SQL Injection Cause of Heartland Breach
When news of the Heartland Payment Systems compromise first broke, it seemed likely that SQL injection or some other Web-delivered mechanism was at play. According to court documents obtained by Wired News, the entry was indeed via SQL injection. Among those charged in the intrusion was Albert Gonzalez, former carder and Shadowcrew administrator turned Secret Service informant, who was already awaiting trial for intrusion and credit card theft at TJ Maxx and the Dave & Busters restaurant chain.
Wired News also reported that the transactions were stolen via a custom data theft trojan that sniffed network traffic in realtime and intercepted the transactions as they were being processed. That malware was written by a (now former) Morgan Stanley employee.

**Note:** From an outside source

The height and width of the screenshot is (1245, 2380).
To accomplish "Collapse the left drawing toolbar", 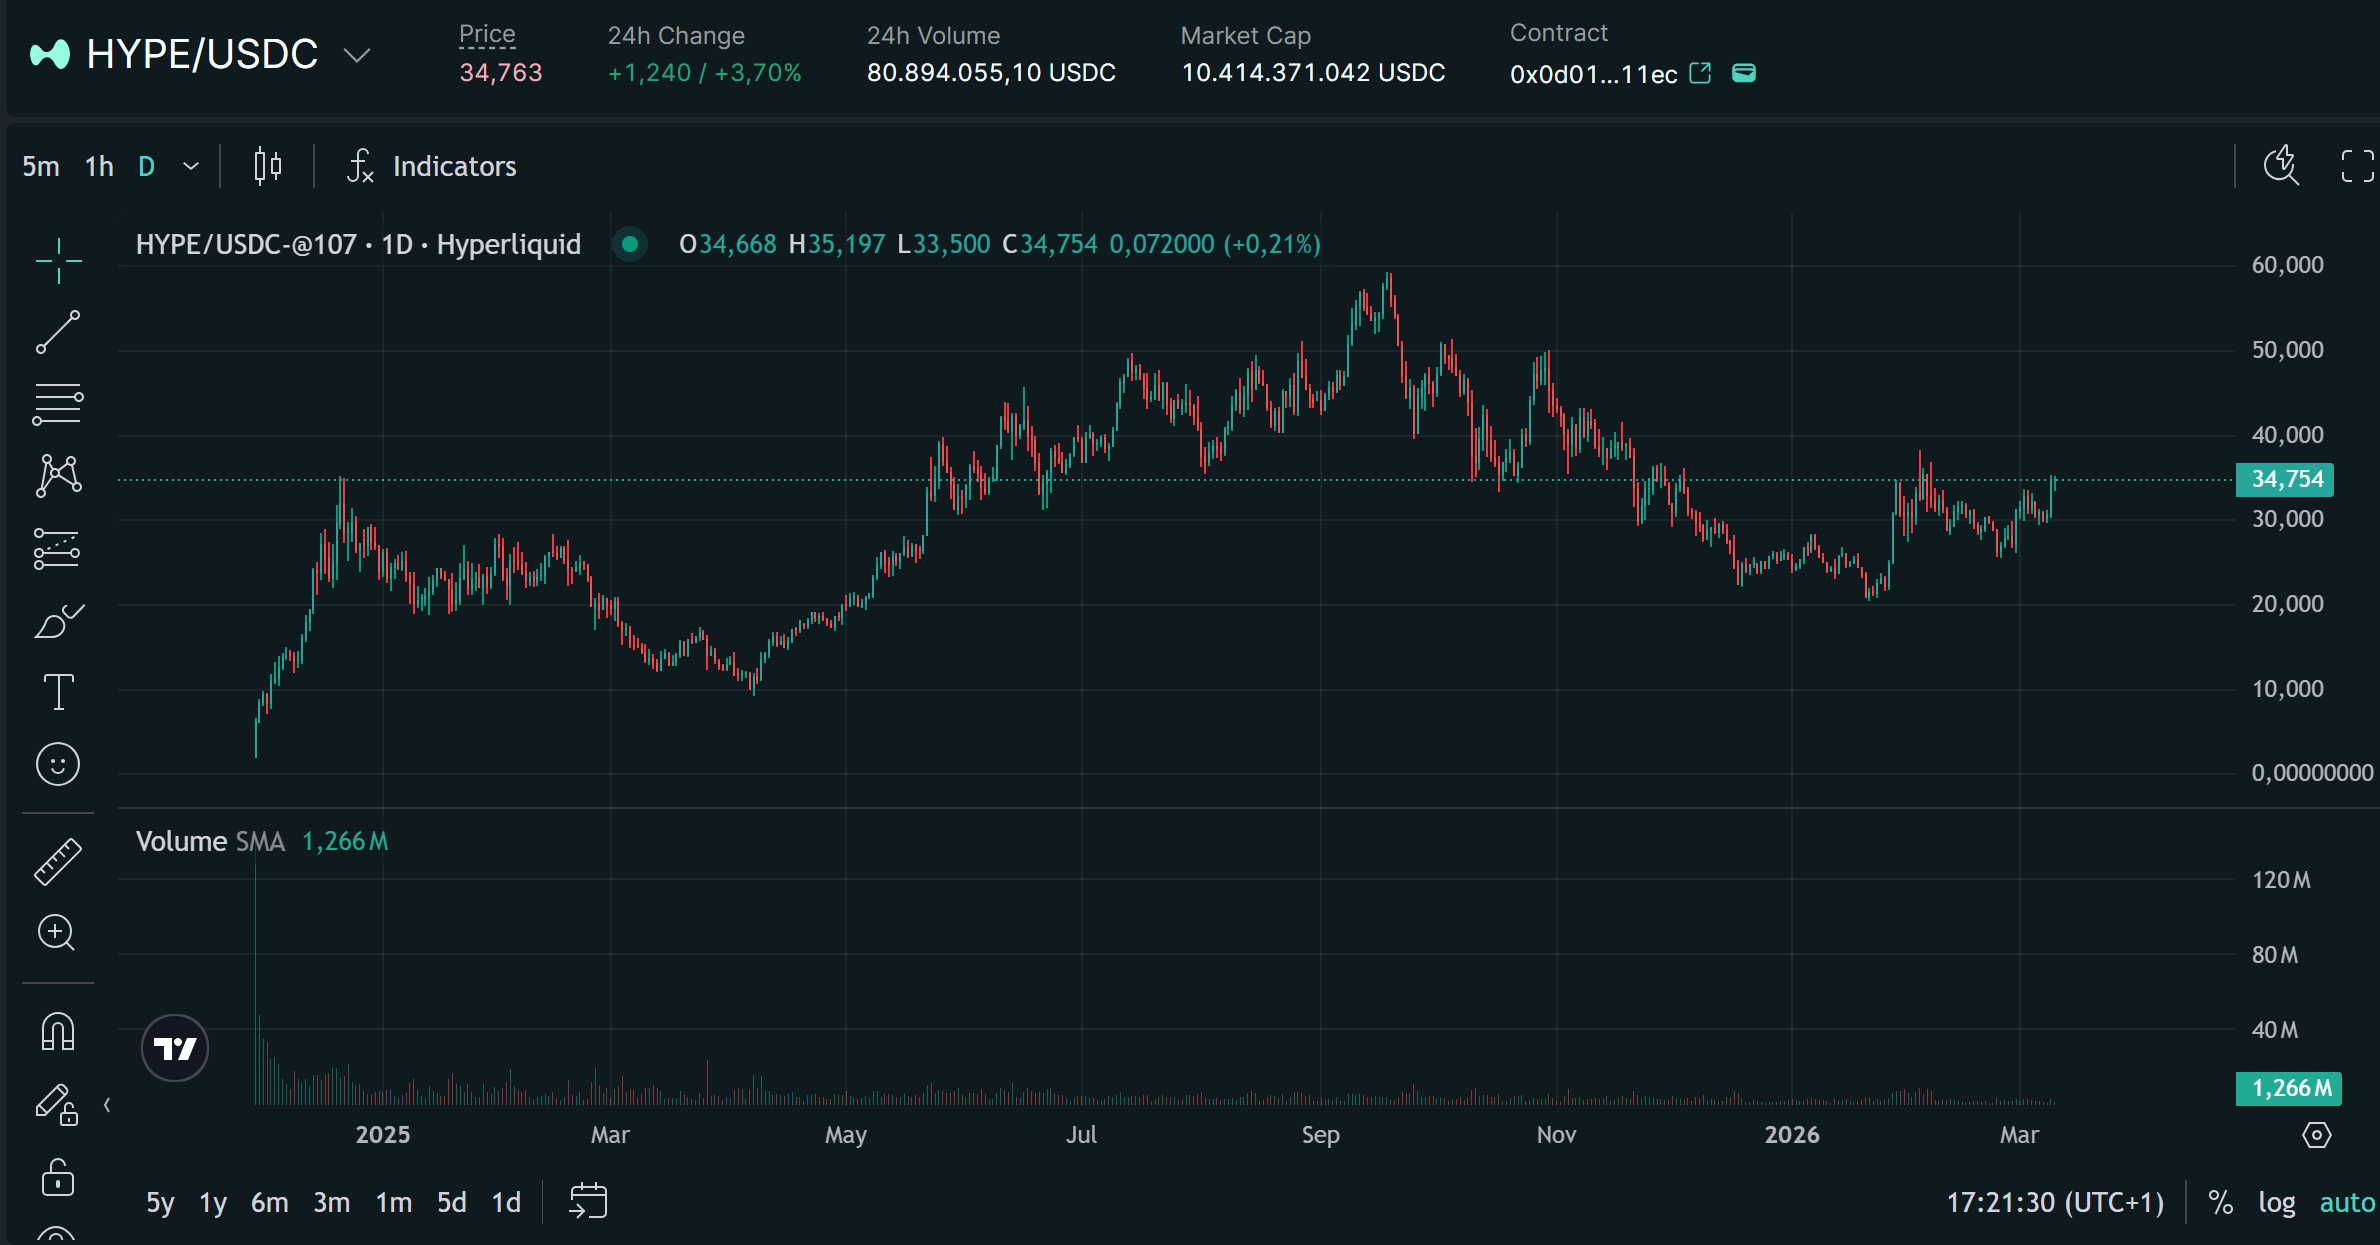I will tap(107, 1105).
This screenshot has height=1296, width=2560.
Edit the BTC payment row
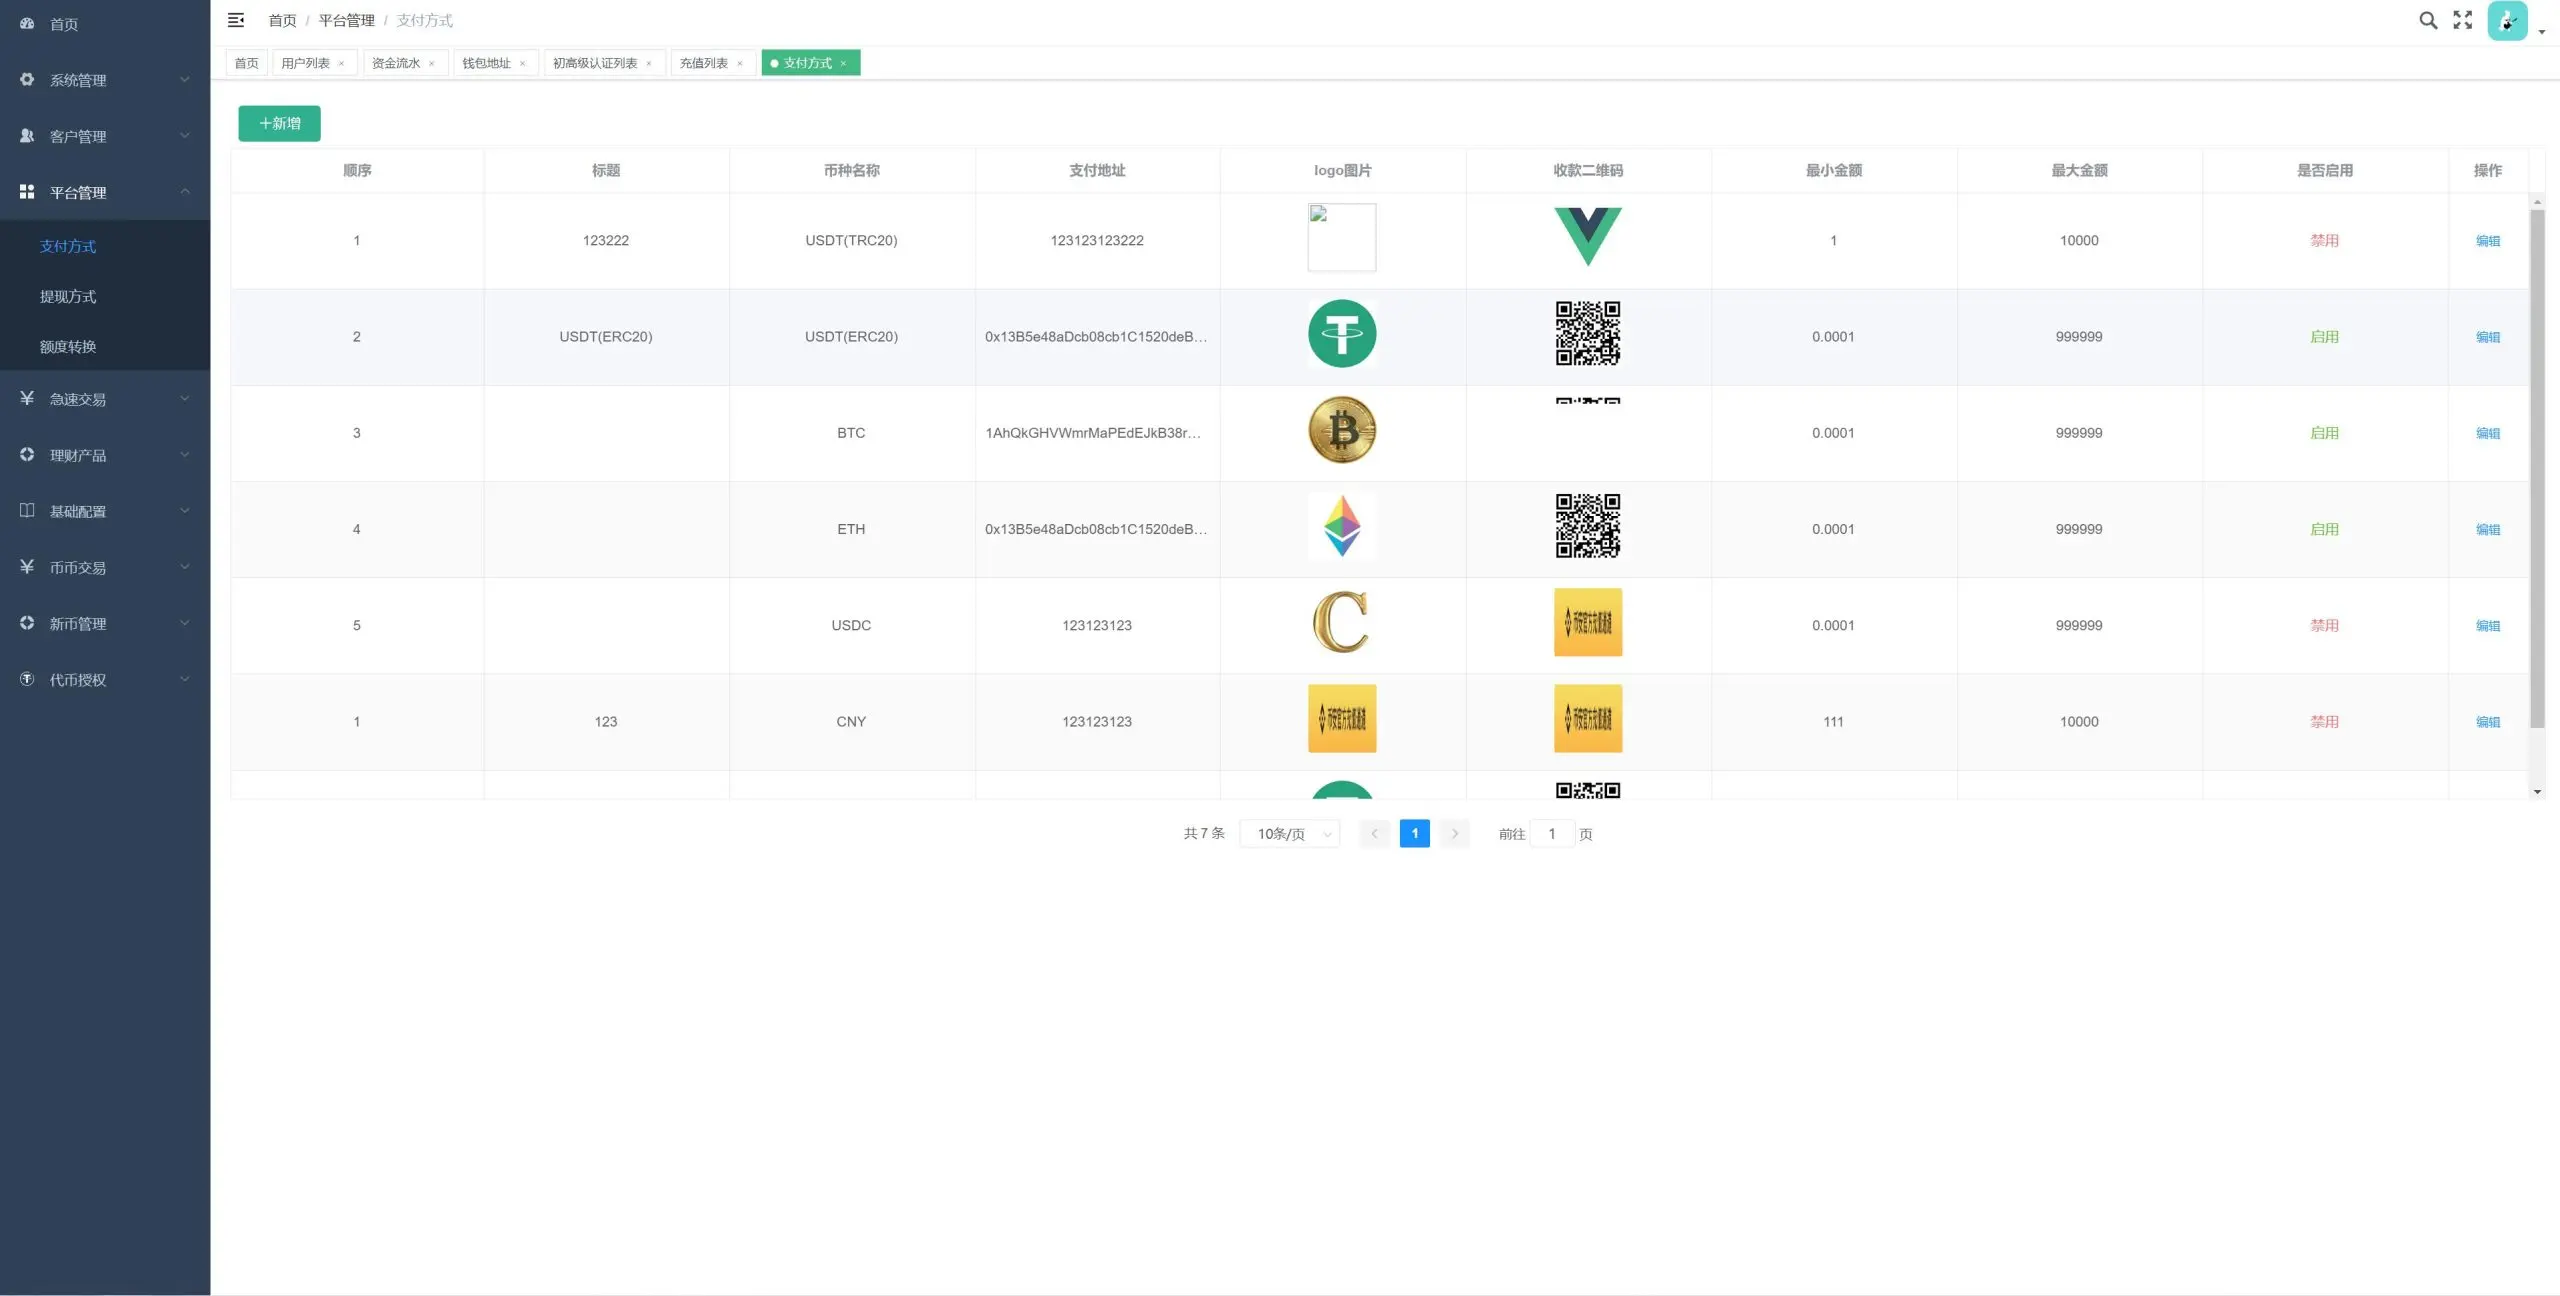click(2487, 433)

Though the developer claims to have never received payment for writing the attack tool, it does appear he was quite well aware of its intended use and the results of that use.
Three themes emerge that this blog has hammered on repeatedly in the past:
- The Web is under attack and SQL injection is one of the most common attack tools;
- Today's data theft trojans almost always include traffic sniffing and other forms of MitM attacks;
- Programmers that provide criminals with attack tools - whether deliberately or as part of "research" - pose considerable harm to us all.
Combined, the Heartland and Hannaford compromises resulted in the "theft of more than approximately 130 million credit and debit card numbers and corresponding Card Data."